As the slopes from the fits in Fig. 3B are in the range 0.31 ± 0.02, the fractal dimension is D_{control} = 2.69 ± 0.02.

Similar sequences of AFM images have been acquired also for selected cases of AP treated samples, and the respective processing has been performed. In order to find possible differences associated with the AP conditions, samples with the most different resulting R_{q} have been selected, according to statistical analysis. The 'least AP damaged' (i.e. lowest R_{q}) sample was the set of specimens treated with glycine at d = 2 mm and t = 5 s, whereas for the 'most AP damaged' (i.e. highest R_{q}) sample the specimens treated with bicarbonate at d = 7 mm and t = 10 s were selected. Same as for the control sample, the measurement has been repeated on two specimens from each sample, and on two different regions for each specimen. For each of the above four sets similar results were obtained, and in Fig. 4A and 4B representative sets for the 'most AP damaged' and for the 'least AP damaged' sample are reported, respectively. In these images the error bars only refer to the semidispersion of the forward and backward images on the same area.

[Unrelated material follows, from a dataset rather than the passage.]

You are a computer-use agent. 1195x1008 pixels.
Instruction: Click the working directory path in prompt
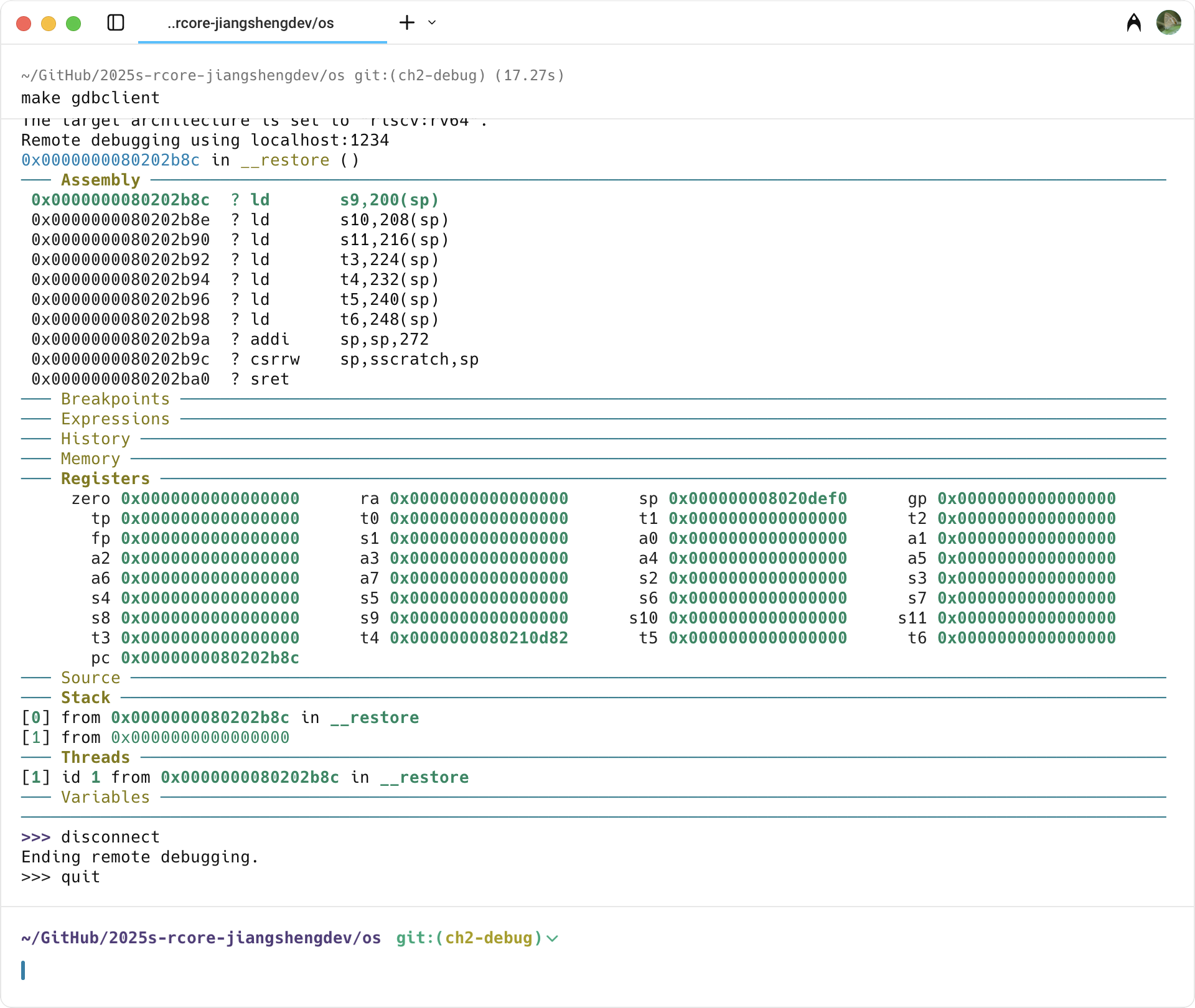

It can be seen that the for the 'most AP damaged' sample set (Fig. 4A) the Log-Log R_{q}(S) data-points followed also a roughly linear trend as for the control sample, which means that a fractal character is preserved throughout the respective AP treatment. In fact, the residual-square correlation coefficients Δ^{2} between data-points and fitting lines in Fig. 4A is still as close to 1 as for the control data fits (see Fig. 3B). The slopes turn out to be 0.61 and 0.63 for the raw and for the flattened data in Fig. 4A, respectively, and 0.6 ± 0.1 for all the four sets altogether, such that the fractal dimension evaluated for this sample is D_{mostDamage} = 2.4 ± 0.1. This is lower than the D_{control}≅2.7 obtained for the control sample, possibly meaning that while still preserving the fractal character, the specimen surfaces treated in the considered AP conditions have undergone some loss of the complex structure arising from material deposition.

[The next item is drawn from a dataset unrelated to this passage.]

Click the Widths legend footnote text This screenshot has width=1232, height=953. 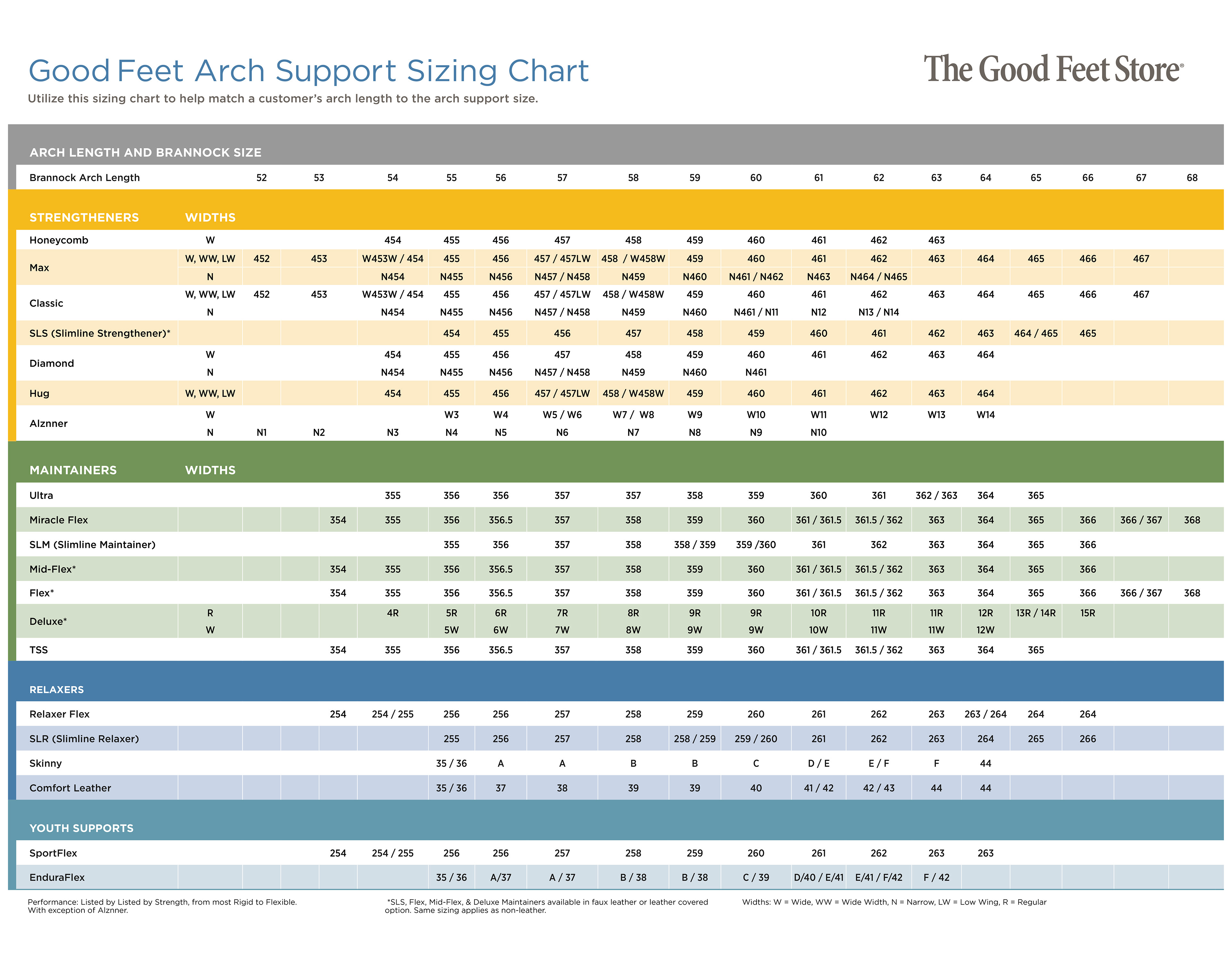tap(894, 902)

On the contrary, data-points in the 'least AP damaged' sample set (Fig. 4B) cannot be properly fit by a straight line. The slope values of the fitting straight line would be in the range of 0.45 ± 0.15 (for all the four sets altogether), corresponding to a D_{leastDamage} = 2.55 ± 0.15, intermediate to D_{mostDamage} and D_{control} and compatible with both of them. However, the Δ^{2} values of 0.91 and 0.93 show that no more fractal character of the surfaces appears over the whole S range considered, but this property has been removed by the optimized AP treatment.

In a previous work on fractal analysis of worn human dental surfaces [19], an increase in D appeared upon the decay of the surface quality, which was accompanied by an increase in R_{q}. In our case, one could expect that conditions of minimum R_{q} be associated with minimum D. In fact, the 'least AP damaged' sample cannot be compared with the 'most AP damaged' sample to this extent, as the former shows no fractal dimension at all. In turn, when comparing the control sample with the 'most AP damaged' sample a decrease in D, opposite to the increase in R_{q}, appears; however, one should keep in mind that D_{control} arises from material deposition, whereas D_{mostDamage} arises from its later treatment, so they can be hardly correlated. Obviously AP destroys the former kind of fractal character, and, when not optimized, induces a new, generally not correlated fractal character.